A janela partidária aplica-se às eleições proporcionais, que são aquelas usadas para escolher a maioria dos cargos do Legislativo. Isso inclui vereadores, deputados estaduais, distritais e federais. O sistema proporcional distribui as vagas nas Câmaras e Assembleias levando em conta não apenas os votos de cada candidato, mas também o desempenho geral dos partidos. Portanto, um candidato pode ter muitos votos, mas se seu partido não atingir um certo patamar, ele não consegue a vaga. Neste contexto, o partido tem um papel central, e a Justiça Eleitoral entende que o mandato pertence à sigla.
Em contraste, o sistema majoritário elege cargos do Executivo, como prefeitos, governadores, senadores e o presidente da República. Nesses casos, o candidato com mais votos vence a disputa, e a regra da janela partidária não se aplica.

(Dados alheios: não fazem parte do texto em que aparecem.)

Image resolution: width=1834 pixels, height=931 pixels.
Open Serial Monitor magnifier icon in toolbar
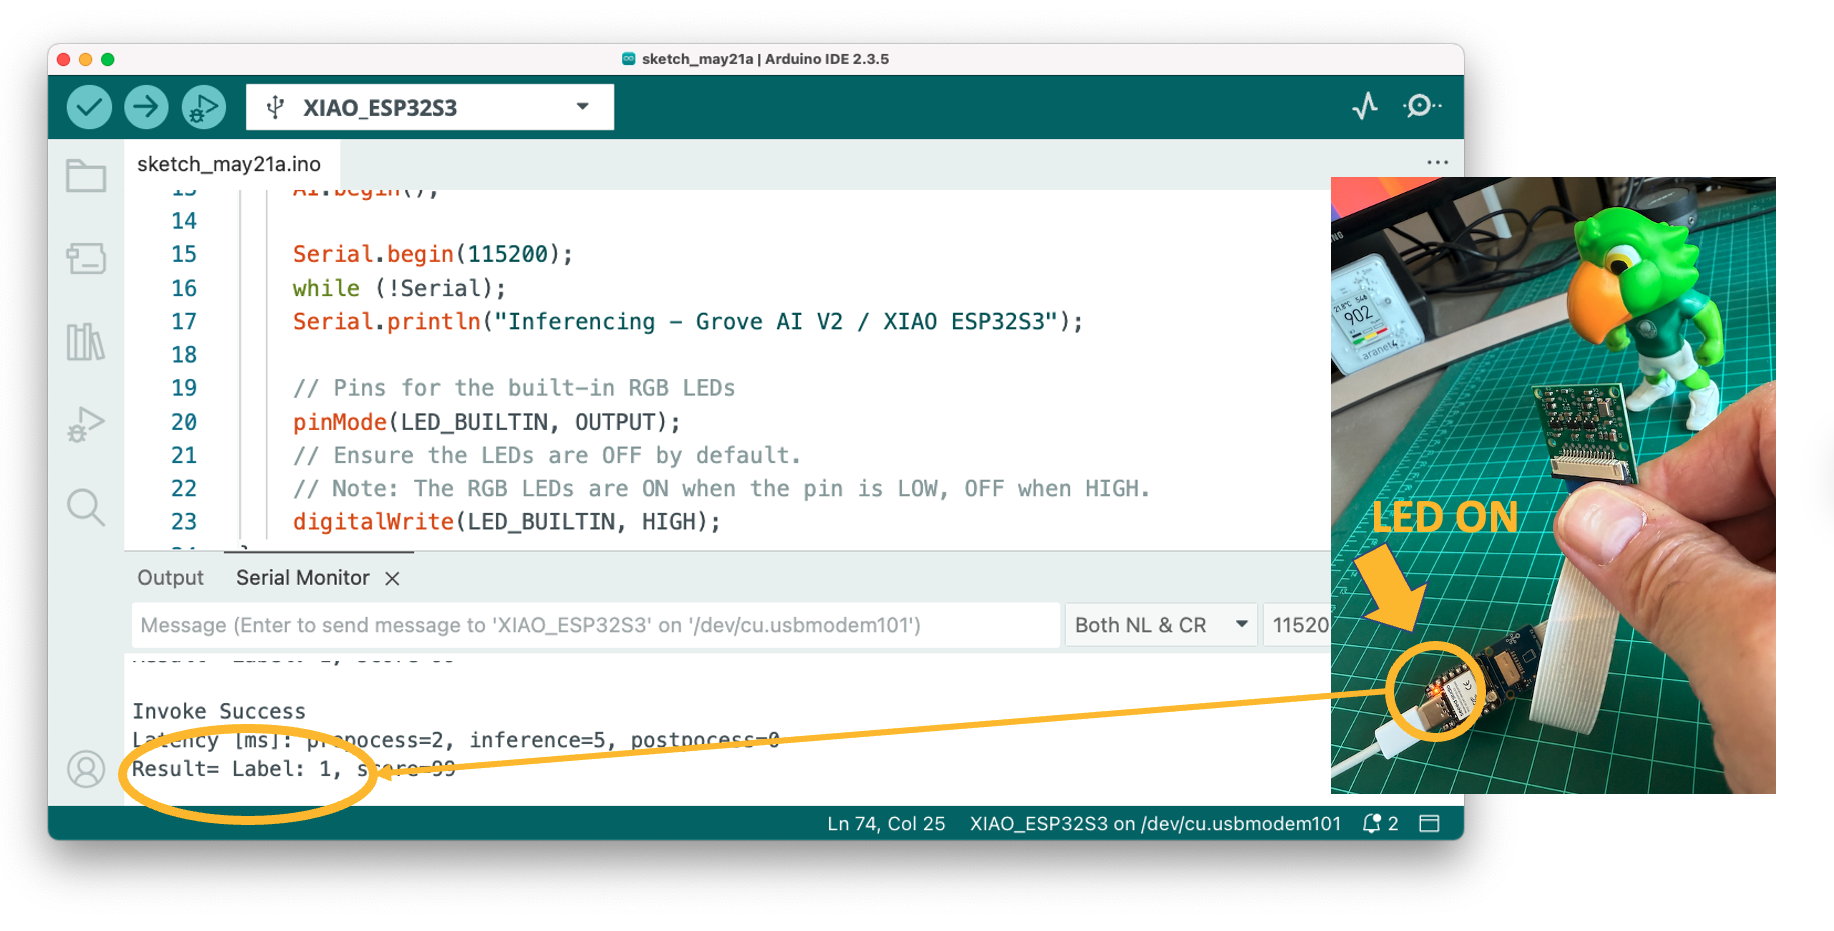(1420, 106)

Fora do período da janela, a troca de partido só é permitida em situações bem específicas. Por exemplo, se houver uma mudança muito grande no programa do partido ou se o parlamentar sofrer discriminação política grave dentro da legenda. Nestes casos, a Justiça pode autorizar a mudança sem a perda do mandato.
Quem Pode Aproveitar a Janela Partidária Agora?
Neste ano, a janela partidária permite a troca de partido apenas para deputados federais, estaduais e distritais. Eles são eleitos pelo sistema proporcional e estão no fim de seus mandatos. Isso significa que vereadores, que estão no meio do mandato, não podem mudar de partido agora sem risco de perder o cargo. Da mesma forma, senadores também não são incluídos, pois são eleitos pelo sistema majoritário, como já explicado.
A regra garante que os parlamentares tenham liberdade para buscar novas alianças e fortalecer suas posições políticas antes de uma nova disputa eleitoral. Contudo, é um movimento estratégico que exige muita análise e negociação, pois a escolha de um novo partido pode impactar diretamente suas chances de reeleição e seu futuro político.
O Impacto da Janela no Congresso
A semana de encerramento da janela partidária provocou um grande movimento na Câmara dos Deputados. Os dias que antecedem o fechamento do prazo para filiação a outra legenda são marcados por negociações intensas e conversas nos bastidores. Muitos parlamentares aproveitam para alinhar seus projetos políticos com novas siglas que ofereçam melhores perspectivas.
O sistema da Casa já registrou a mudança de partido de cerca de 20 deputados. No entanto, o número real de trocas pode ser ainda maior, pois muitos acordos são feitos de forma informal antes do registro oficial. Observa-se que alguns partidos ganharam mais representantes, enquanto outros perderam. Por exemplo, o PL, até agora, ganhou sete deputados e não perdeu nenhum. O PSD, por sua vez, ganhou cinco e perdeu três. Já o União Brasil perdeu seis parlamentares, e o sistema ainda não registrou novas entradas, mostrando a dinâmica de ganhos e perdas que este período traz para as bancadas.
Este período de movimentação partidária é fundamental para a configuração das forças políticas no Congresso e nas Assembleias, influenciando as composições para as próximas eleições e a governabilidade dos poderes Executivo e Legislativo.